**Exercise objective**
Search for the word "computer" in the entries. Each line that holds it should be copied.

━━━━━━

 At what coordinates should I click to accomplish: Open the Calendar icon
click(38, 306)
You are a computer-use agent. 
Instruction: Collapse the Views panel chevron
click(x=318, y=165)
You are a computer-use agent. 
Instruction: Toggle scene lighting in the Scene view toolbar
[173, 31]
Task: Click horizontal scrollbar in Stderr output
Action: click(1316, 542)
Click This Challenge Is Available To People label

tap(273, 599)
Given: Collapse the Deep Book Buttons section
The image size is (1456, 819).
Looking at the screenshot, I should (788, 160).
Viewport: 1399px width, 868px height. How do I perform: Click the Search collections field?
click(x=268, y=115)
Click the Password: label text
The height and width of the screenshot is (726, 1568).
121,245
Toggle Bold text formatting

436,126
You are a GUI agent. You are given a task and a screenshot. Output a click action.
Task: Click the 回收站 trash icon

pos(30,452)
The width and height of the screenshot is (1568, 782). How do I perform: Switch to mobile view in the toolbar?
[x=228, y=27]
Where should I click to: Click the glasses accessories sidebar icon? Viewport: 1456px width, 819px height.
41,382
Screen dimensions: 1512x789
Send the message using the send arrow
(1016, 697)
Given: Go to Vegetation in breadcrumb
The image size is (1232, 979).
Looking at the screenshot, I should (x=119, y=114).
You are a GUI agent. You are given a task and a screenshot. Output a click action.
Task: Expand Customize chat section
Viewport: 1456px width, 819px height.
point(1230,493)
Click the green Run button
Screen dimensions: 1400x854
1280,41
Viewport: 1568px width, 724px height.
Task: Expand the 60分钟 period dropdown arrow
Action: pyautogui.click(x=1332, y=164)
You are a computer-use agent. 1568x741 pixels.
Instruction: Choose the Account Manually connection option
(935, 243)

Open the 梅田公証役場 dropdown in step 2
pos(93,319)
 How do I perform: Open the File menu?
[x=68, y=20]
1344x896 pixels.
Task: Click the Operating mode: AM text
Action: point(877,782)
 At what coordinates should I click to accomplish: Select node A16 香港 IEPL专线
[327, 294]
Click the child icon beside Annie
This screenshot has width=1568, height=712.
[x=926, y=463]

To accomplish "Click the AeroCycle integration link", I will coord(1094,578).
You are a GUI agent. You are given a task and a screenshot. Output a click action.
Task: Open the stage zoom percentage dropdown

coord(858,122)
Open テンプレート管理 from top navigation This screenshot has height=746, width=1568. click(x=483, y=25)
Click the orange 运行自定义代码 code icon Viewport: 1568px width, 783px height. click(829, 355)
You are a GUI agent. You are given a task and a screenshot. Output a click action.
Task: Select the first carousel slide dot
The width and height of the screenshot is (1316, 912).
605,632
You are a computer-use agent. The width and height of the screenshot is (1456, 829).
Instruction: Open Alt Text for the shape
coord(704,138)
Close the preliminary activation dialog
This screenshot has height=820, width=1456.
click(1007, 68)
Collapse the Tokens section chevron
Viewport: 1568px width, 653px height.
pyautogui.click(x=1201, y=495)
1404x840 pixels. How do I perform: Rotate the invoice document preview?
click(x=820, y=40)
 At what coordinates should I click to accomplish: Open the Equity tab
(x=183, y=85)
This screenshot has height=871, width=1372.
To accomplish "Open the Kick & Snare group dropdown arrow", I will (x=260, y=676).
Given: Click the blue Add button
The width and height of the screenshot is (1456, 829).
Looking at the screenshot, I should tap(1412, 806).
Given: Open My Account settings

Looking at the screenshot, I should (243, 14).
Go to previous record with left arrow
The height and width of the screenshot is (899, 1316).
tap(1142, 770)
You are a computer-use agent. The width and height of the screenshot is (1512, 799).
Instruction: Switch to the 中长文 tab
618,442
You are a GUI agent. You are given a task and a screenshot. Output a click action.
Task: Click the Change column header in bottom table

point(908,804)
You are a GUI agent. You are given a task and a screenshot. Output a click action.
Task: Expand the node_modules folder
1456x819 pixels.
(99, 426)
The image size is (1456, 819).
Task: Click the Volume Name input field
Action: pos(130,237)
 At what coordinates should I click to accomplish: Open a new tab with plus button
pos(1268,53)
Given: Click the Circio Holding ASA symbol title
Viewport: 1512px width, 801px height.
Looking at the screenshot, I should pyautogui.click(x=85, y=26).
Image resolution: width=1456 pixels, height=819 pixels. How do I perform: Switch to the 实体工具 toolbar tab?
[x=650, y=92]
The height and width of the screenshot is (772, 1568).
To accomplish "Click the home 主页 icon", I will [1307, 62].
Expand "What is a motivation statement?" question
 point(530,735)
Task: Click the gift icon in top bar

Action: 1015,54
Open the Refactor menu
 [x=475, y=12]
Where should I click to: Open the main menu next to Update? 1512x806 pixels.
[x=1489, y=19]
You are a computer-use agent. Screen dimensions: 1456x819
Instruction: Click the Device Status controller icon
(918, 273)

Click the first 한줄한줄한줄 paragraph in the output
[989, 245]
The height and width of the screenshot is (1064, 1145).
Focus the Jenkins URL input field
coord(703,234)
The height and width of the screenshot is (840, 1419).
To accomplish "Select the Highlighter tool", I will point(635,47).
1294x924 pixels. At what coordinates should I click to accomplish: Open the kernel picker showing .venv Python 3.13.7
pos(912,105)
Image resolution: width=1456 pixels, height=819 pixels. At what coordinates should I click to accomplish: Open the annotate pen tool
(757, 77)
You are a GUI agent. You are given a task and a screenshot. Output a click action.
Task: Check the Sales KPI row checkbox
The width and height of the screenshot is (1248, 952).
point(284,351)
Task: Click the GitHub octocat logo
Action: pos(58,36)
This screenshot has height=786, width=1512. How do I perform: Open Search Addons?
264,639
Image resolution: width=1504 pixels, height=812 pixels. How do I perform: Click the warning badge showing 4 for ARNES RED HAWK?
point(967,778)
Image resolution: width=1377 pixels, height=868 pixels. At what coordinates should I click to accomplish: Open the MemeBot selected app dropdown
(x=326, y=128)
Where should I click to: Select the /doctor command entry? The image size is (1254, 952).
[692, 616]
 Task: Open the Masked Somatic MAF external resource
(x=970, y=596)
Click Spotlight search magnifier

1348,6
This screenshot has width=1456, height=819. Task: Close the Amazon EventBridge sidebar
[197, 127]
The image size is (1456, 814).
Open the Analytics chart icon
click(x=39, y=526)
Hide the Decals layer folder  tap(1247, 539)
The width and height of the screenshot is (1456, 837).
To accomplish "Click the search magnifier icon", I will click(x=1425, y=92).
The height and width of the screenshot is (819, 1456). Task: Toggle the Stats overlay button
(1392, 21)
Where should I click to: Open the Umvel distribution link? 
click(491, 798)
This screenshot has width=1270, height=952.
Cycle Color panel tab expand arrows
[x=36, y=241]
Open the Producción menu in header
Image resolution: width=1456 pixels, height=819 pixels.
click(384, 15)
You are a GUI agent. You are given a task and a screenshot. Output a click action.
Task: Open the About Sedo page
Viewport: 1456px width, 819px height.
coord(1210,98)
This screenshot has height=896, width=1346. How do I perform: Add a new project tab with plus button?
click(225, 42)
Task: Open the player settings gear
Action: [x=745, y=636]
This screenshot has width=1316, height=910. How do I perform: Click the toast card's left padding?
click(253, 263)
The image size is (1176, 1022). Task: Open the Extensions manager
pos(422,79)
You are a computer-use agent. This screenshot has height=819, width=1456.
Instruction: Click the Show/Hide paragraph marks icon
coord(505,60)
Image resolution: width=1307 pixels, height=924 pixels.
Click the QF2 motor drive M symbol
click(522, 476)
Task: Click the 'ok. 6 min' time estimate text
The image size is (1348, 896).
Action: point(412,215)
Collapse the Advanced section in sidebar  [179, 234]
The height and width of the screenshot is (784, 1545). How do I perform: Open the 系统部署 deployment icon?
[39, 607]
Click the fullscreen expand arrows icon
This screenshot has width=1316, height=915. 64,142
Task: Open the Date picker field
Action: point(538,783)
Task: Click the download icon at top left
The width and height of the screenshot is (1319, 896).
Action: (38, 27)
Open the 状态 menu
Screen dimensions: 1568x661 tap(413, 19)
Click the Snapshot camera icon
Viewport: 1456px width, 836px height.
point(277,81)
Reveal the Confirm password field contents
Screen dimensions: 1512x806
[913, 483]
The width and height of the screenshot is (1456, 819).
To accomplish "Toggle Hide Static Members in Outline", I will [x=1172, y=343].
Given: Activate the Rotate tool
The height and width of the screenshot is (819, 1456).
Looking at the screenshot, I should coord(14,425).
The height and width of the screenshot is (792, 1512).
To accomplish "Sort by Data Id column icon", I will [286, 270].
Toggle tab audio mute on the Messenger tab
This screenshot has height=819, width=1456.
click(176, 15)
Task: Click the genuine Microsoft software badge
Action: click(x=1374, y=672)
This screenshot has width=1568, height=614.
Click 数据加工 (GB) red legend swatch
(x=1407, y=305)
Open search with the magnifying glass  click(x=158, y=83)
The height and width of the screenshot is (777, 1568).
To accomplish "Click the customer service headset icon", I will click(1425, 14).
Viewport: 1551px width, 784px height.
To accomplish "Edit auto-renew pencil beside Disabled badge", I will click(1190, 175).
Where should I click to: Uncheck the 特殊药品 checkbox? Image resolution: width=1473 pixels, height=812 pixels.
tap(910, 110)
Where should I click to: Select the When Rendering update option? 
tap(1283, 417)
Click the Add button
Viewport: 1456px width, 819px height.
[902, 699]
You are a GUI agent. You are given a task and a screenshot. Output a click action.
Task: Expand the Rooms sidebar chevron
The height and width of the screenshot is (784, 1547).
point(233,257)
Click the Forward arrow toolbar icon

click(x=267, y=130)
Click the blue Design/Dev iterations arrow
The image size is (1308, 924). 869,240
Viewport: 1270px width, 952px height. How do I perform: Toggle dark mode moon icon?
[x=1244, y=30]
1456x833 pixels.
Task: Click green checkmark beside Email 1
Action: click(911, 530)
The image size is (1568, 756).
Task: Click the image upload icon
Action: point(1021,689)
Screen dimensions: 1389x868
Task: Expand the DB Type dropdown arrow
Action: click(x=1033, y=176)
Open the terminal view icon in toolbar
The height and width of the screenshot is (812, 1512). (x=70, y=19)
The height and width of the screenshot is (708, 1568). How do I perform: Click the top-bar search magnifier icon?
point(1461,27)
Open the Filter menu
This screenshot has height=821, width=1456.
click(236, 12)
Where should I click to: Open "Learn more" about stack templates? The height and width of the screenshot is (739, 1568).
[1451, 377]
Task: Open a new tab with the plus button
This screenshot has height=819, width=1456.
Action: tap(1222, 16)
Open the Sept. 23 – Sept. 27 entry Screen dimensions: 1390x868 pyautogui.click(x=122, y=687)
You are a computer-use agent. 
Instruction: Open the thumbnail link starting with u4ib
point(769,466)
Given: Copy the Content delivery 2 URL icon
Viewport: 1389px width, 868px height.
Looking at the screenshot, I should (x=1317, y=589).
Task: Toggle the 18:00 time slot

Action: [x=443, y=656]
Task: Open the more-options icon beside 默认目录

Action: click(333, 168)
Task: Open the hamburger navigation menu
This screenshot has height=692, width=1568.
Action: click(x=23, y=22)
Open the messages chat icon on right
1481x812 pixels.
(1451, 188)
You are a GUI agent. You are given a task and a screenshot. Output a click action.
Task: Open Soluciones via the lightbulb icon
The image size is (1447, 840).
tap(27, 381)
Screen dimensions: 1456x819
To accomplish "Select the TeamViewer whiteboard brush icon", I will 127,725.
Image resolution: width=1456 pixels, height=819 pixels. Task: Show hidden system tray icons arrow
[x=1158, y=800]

━━━━━━

**Exercise solution**
You are a computer-use agent. 
You are a computer-use agent. 
You are a computer-use agent. 1568x741 pixels.
You are a computer-use agent. The width and height of the screenshot is (1456, 829).
You are a computer-use agent. The width and height of the screenshot is (1512, 799).
You are a computer-use agent. Screen dimensions: 1456x819
You are a computer-use agent. This screenshot has height=819, width=1456.
You are a computer-use agent. 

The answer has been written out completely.